Even though computers are capable of making complex calculations and storing large amounts of data, they are not yet good at analyzing and understanding the written word. Despite being capable of translating to and from several hundreds of languages, the computer is still not able to provide accurate results for human-style reading comprehension in the English language. In order to test AI’s capability, researchers from the University of Washington and the Google-owned artificial intelligence company DeepMind created nine reading comprehension tasks called ‘General Language Understanding Evaluation’ (GLUE).
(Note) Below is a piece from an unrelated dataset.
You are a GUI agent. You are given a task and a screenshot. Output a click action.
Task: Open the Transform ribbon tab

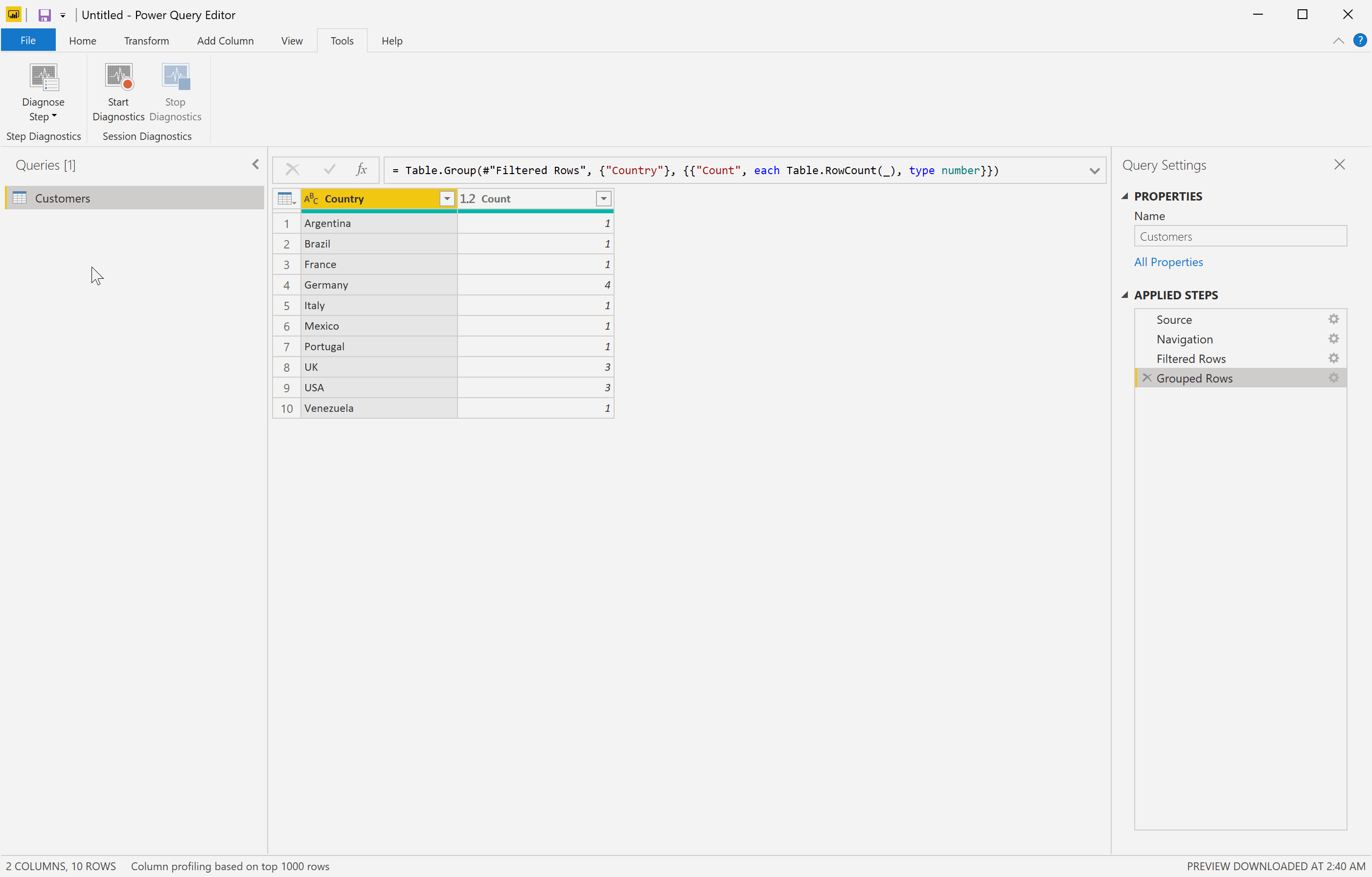coord(147,41)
Most of the machines and algorithms tested did very poorly with the highest score being 69 out of 100. These results signified that solving GLUE was beyond the capabilities of the current models and that the systems were not learning about the language itself. Rather, it was using algorithms, tricks and data fed into the system to tackle the problems at hand.
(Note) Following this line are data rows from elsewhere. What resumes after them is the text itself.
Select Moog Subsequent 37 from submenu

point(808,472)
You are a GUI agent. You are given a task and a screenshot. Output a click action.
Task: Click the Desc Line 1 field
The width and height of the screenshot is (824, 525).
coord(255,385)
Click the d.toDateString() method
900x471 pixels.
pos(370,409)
In October of 2018, Google introduced a new model that was named “Bidirectional Encoder Representations from Transformers” or BERT. BERT acquired a score of 80.5 out of a 100 on the GLUE test which was significantly better than the previous models. Working as an engineer at Google Brain, Jacob Uszkoreit and his collaborators devised a new mechanism that was based on the concept of attention. It was a mechanism that guided the AI to assign more weight to certain input words than others. For instance, the previous models were more likely to consider “A dog bites the man” and “A man bites the dog” as the same thing.
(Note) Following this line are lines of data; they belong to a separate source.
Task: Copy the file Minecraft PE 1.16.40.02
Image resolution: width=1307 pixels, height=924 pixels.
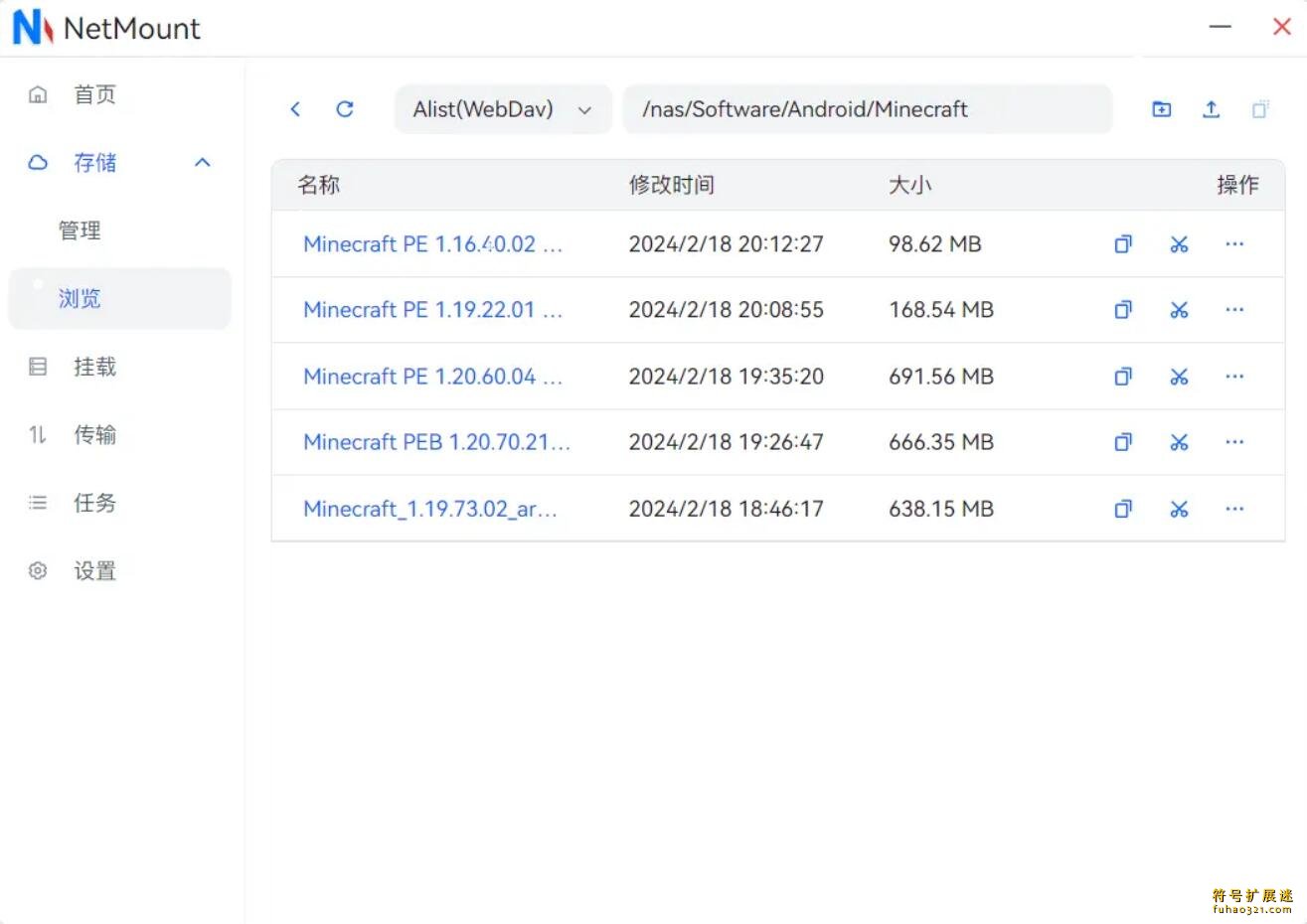Action: tap(1123, 243)
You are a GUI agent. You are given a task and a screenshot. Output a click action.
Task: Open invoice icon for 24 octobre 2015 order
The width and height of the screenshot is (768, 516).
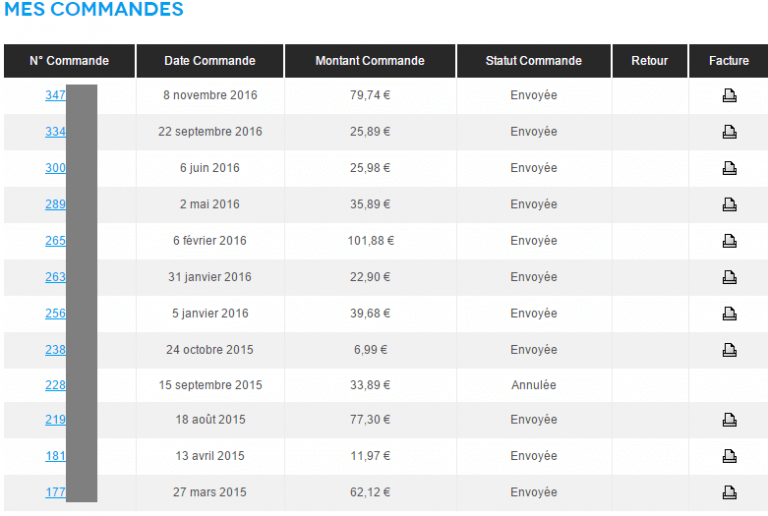pyautogui.click(x=729, y=350)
However, Jacob’s model would connect ‘bite’ and ‘dog’ as a verb and an object, interpreting or making sentences in a more expressive form. This was an extremely effective way to provide contextual meaning to sentences that had complex structures. In addition to that, BERT’s model read left to right and right to left at the same time to identify significant words to search up.
In 2018, OpenAI also introduced a system that was fed with language data from 11,038 books containing nearly a billion words and the system was able to score a 72.8 on GLUE. Recently in July 2019, two researchers at Taiwan’s National Cheng Kung University used BERT to achieve an even more impressive result and an improved model following the “Argument, Reasoning and Comprehension Task” system. This would enable the system to analyze the premise of comprehension and would find a reason for backing up a claim. This way the system would be able to rule out unrelated answer choices and increase the rate of accuracy. More impressively, the BERT based program by Microsoft was able to achieve a score of 87.6 on the GLUE test in June which passed the estimate for the human performance average score.
Even though AI is able to solve the LSAT and MCAT tests, it still lacks in language understanding. However, due to constant experimentation and advancements in newly devised systems by researchers, someday computers will be able to get a higher score on Language-based comprehension tests than humans.